Propinas baixam para 697 euros e podem ser pagas em dez prestações

Propostas do Bloco de Esquerda e do PCP foram aprovadas no Orçamento de Estado para 2020.

Pelo segundo ano consecutivo as propinas vão baixar com o valor máximo a passar de 871 euros para 697 euros. A proposta partiu do Bloco de Esquerda e mereceu aprovação no debate na especialidade do Orçamento de Estado para 2020.

De acordo com a proposta agora aprovada, esta redução aplica-se aos "ciclos de estudos conducentes ao grau de licenciado, ciclos de estudos integrados conducentes ao grau de mestre, ciclos de estudos conducentes ao grau de mestre, quando a sua conjugação com um ciclo de estudos conducente ao grau de licenciado seja indispensável para o acesso ao exercício de uma atividade profissional e ciclos de estudos conducentes ao diploma de técnico superior profissional".

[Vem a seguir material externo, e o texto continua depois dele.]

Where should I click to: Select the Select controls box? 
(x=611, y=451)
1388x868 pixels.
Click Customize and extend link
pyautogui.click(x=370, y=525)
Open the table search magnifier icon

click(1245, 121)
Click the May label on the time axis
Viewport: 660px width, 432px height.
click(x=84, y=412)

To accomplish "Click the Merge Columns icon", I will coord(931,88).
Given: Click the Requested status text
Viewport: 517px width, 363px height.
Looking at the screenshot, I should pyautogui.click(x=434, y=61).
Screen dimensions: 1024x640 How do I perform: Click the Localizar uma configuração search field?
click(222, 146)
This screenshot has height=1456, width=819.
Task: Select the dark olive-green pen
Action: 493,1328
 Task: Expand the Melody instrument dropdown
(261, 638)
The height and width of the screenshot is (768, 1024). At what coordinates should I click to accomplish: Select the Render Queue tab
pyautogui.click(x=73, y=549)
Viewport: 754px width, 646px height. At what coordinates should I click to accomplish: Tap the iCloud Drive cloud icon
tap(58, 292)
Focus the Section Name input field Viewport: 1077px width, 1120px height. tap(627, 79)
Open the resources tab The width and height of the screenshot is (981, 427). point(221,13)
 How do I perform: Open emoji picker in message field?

O Bloco invoca a necessidade de "aumentar a base social do ensino superior através do ingresso de mais cidadãos neste nível de ensino".

Foi ainda aprovada uma proposta do PS que permite o faseamento do pagamento da propina: "A propina devida pela frequência de um ciclo de estudos de ensino superior é objeto de pagamento em, pelo menos, dez prestações mensais, a contar do ato da matrícula, sem prejuízo da criação de outras modalidades de pagamento, total ou parcial, pelas instituições", lê-se na proposta.